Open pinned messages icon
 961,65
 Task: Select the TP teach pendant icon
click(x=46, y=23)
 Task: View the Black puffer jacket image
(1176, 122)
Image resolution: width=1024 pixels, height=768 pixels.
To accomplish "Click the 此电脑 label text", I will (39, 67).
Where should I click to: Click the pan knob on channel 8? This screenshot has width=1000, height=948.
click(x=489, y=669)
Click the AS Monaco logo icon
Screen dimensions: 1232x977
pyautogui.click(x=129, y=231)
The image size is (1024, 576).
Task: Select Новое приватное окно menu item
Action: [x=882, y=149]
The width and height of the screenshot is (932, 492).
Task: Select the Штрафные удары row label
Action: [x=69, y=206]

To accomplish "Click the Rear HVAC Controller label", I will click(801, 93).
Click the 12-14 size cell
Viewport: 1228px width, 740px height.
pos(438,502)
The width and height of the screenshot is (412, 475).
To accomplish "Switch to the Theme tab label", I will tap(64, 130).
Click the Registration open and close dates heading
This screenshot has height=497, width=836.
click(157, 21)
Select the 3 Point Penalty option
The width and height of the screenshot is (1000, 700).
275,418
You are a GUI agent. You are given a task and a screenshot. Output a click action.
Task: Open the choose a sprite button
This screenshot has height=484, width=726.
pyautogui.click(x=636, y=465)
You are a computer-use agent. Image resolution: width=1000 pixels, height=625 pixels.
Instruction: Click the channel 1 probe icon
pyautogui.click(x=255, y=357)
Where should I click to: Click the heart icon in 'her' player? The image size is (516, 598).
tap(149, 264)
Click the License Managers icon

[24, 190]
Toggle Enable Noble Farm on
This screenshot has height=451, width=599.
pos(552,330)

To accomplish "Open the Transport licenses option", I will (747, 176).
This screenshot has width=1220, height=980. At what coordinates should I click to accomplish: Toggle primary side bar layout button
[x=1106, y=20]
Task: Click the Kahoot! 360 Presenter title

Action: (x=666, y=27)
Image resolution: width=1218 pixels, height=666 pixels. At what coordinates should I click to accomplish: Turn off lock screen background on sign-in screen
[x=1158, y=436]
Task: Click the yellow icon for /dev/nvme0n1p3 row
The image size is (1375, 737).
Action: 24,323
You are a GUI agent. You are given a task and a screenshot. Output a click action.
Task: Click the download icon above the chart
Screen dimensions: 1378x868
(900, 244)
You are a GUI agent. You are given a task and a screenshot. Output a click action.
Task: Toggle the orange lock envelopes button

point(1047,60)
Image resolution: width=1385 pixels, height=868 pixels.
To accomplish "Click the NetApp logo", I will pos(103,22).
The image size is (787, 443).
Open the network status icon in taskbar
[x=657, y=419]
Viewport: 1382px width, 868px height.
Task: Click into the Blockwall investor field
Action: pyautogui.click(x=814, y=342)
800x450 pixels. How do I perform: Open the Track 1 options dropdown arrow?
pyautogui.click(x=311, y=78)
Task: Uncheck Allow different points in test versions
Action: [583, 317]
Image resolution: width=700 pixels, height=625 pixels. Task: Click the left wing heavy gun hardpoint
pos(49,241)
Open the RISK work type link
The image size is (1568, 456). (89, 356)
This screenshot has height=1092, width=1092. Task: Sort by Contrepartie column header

- _Problem details_: The output must consist solely of the lines from the first line of the records through the line containing "Click the AS Monaco logo icon", reproduced exactly.

- _Task answer_:
Open pinned messages icon
 961,65
 Task: Select the TP teach pendant icon
click(x=46, y=23)
 Task: View the Black puffer jacket image
(1176, 122)
Image resolution: width=1024 pixels, height=768 pixels.
To accomplish "Click the 此电脑 label text", I will (39, 67).
Where should I click to: Click the pan knob on channel 8? This screenshot has width=1000, height=948.
click(x=489, y=669)
Click the AS Monaco logo icon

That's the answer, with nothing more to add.